Vatandaşını ikna etmek için görevlendirilen futbolcu
Kendi vatandaşını ikna etmek transfer döneminin olmazsa olmazlarındandır...
Eğer bir transfer süreci başlamışsa, hedefteki futbolcuyu almak için araya mutlaka iknacı bireyler sokulur. Bu bazen bir menajer olur bazen ise bir futbolcu.
Ülkemizde bir zamanlar “birbirini ikna etmeye çalışan Brezilyalı futbolcular” şeklinde cereyan eden bu aksiyonda, kulüpte halihazırda oynayan futbolcu, kulübün ilgilendiği ve genelde “milli takımdan oda arkadaşı” olan vatandaşına bir telefon açar.

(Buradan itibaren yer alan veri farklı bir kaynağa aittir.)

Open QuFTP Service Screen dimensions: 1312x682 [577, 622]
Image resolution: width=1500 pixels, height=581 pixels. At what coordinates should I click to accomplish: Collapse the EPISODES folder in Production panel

Hatta o konuşmalar bile bazen gazete sütunlarına düşebilir: "İstanbul çok güzel, yemekler çok güzel, Boğaz harika" vs. Sonuçta transfer gerçekleşirse iknacı futbolcu hem yönetim hem de taraftar nezdinde bir level daha saygı duyulası bir kişiliğe anında dönüşebilir.
Camianın önde gelen isimlerinin devreye girmesi
Kimi zaman futbolcu gerçekten de naz yapar ve bunun üzerine transferi kafaya koymuş yöneticiler futbolcunun ülkesine çıkartma yaparlar.
Bu seyahat de gazetelerde genelde “onu alıp gelecek” şeklinde yer bulur. Bilhassa başkanın özel uçağıyla transfer edilmek istenen oyuncunun ülkesine gitmesi çok önemlidir ve bir anlamda transferin de bittiği anlamına gelir. Bu seyahatin sonunda genellikle oyuncu ve menajeri ile anlaşılır ve taraflar el sıkışarak masadan kalkar. Peki süreç bitmiş midir? Elbette hayır, ikna edilmesi gereken bir kişi daha var…
Futbolcunun eşini ikna edememek
İşler sadece futbolcuyu ikna etmekle kalsa her şey daha kolay olabilirdi ama maalesef öyle değil. Bu kez devreye futbolcu eşlerini ikna etmek girer ve genelde ülkemizi ya da eşinin transfer olacağı şehri beğenmeyen eşler bu transfer konusunda gönülsüz davranırlar. Eşlerine hayır diyemeyen futbolcular da son anda transferden vazgeçebilirler. Transfer gerçekleştiğinde ise eşleri belki de hayatlarında ilk kez adını duydukları takımların çılgın taraftarları olarak görmeye başlarız.
Çocuğa uygun okul bulamamak
Futbolcuların eşleri de ikna olduktan sonra bu kez farklı bir pürüz ortaya çıkabilir: Çocuğa okul bulmak. Suya düşen ya da son anda olmayan bir transfere neden olarak gösterilen “çocuğa uygun okul bulamama” sendromu özellikle Anadolu takımlarına transfer olan yabancı futbolcuların sıkça yaşadığı bir sorundur. Bu sorun bazen aileyi İstanbul’a yerleştirme yoluyla çözülür, bazen ise hiç çözülmez ve transferden vazgeçilir.
Sağlık kontrollerinin ardından imzaların atılması
Bu ayrıntı nedense sadece ülkemizde çok ama çok önemlidir. Yabancı gazetelerde bir sporcunun geçtiği sağlık kontrolleri sadece o konuda bir pürüz varsa konu edilir. Ama bizde belki de alınan şeyin sağlam olup olmadığına dair hayatın her köşesinde duyulan o garanti isteği haber diline de yansır. Futbolcu evvela sağlam mı, bir yerinden problem var mı ona bakmak ve memnun kalınırsa imzayı atmak transfer döneminin bilinen son hamlesidir.
Burası büyük bir kulüp
Bu başlık tüm sürecin mutlu sonla bittiğinin habercisidir. Tüm pürüzler giderilmiş, futbolcu havalanında binlerce kişi tarafından karşılanmış ve boynuna kulüp atkısı çoktan asılmıştır. Tesisler gezdirilmiş, stadın çimlerine basılmış ve futbolcu gördüklerine hayran kalıp malum açıklamayı yapmıştır: "Burası büyük bir kulüp. Gelince daha iyi anladım. Takımımla antrenmana çıkmayı dört gözle bekliyorum."